Exercice:
Répondez aux questions suivantes à partir du texte sur la correction des copies.
(a) À quoi l'exercice de correction commune est-il censé servir ?
(b) Quel écart de notes l'auteur a-t-il déjà vu pour une même copie notée à bulletin secret ?
(c) Combien de catégories l'auteur dit-il distinguer ces dernières années ?

Texte à lire:
>>>>>

Après avoir énoncé des propos très généraux sur les sujets, en ne s’écoutant pas mutuellement, en se coupant la parole et en essayant de montrer qu’on en sait beaucoup (et je parle surtout ici des collègues mâles, car force est de constater que les femmes, qui sont presque aussi nombreuses, ne disent quasiment rien!), on passe à la deuxième phase, de loin la plus intéressante de toute la journée. Les coordinat.eurs.rices nous distribuent des copies, issues de leurs propres paquets, qu’ils ont photocopiées pour tout le monde. L’un.e d’entre nous – presque toujours l’un – lit une première copie, sur le premier sujet, à haute voix. Armé.e.s d’un stylo pour les plus professionnel.le.s, ou fermant les yeux d’un air pénétré pour d’autres, nous corrigeons tous la même copie, puis nous mettons chacun une note. Ici les méthodes divergent. La plupart du temps, le/la coordinat.eur.rice dit : « Qui met moins de la moyenne ? » ; « Qui met entre 6 et 8 ? » ; « Qui met plus de 12 ? », etc. Et chacun (en vérité seulement ceux qui osent s’affirmer) tente de justifier son point de vue. Mais certain.e.s vont plus loin et proposent de mettre la note à bulletin secret, et de dépouiller ensuite. Cela prend plus de temps, mais cela est plus révélateur, car chacun met la note en son âme et conscience sans être influencé par les « grandes gueules » qui s’empressent de donner leur sentence catégorique.

À quoi ce petit exercice est-il censé servir ? À s’entendre sur notre manière de noter, pour qu’elle soit la plus homogène possible. Quelle conclusion en tire-t-on généralement ? Que c’est peine perdue, et que c’est comme chaque année la même mascarade ! J’ai déjà vu des notations d’une même copie (à bulletin secret!) allant de 6 à 16/20 !!! Avec des justifications complètement délirantes, du genre : « Il tartine celui-là mais ça sent le réchauffé (comprendre : l’Anabac acheté le 30 mai) ». Plus raisonnable, il y a l’éternel dissensus entre les grincheu.x.ses qui disent « Y a aucune réflexion personnelle, pas de problématique, … » et les bisounours qui disent « c’est maladroit, mais on sent qu’il y a un effort et du travail quand même ! ».

Au final, ces dernières années, je m’étais dit, c’est simple, il y a trois catégories :

1) Une minorité d’égaré.e.s, qui après 30 ans d’enseignement ont fait de la dissertation un exercice inédit, pondu par leur propre imagination, et qui attendent que des élèves qu’ils/elles n’ont jamais rencontrés devinent ce qu’ils/elles ont dans la tête.

<<<<<

Extrait des données:
>>>>>

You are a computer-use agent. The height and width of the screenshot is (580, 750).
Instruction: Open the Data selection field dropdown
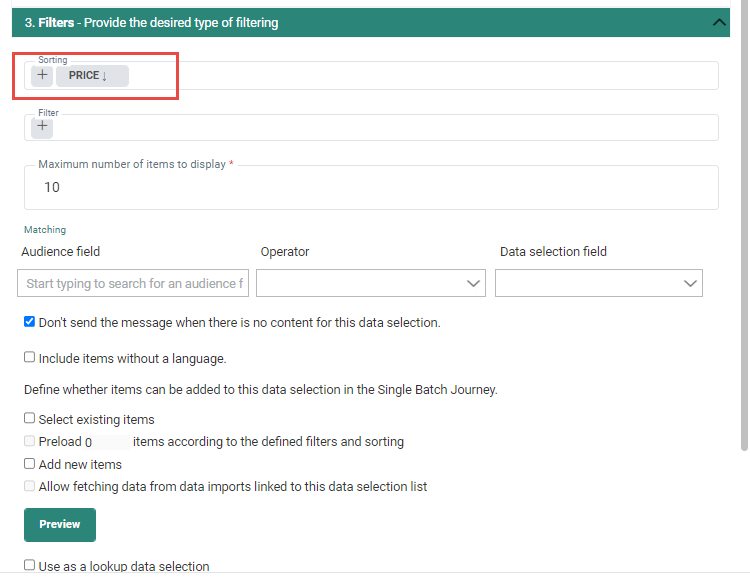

<<<<<

Corrigé:
(a) À s'entendre sur la manière de noter, pour qu'elle soit la plus homogène possible.
(b) Des notes allant de 6 à 16/20.
(c) Trois catégories.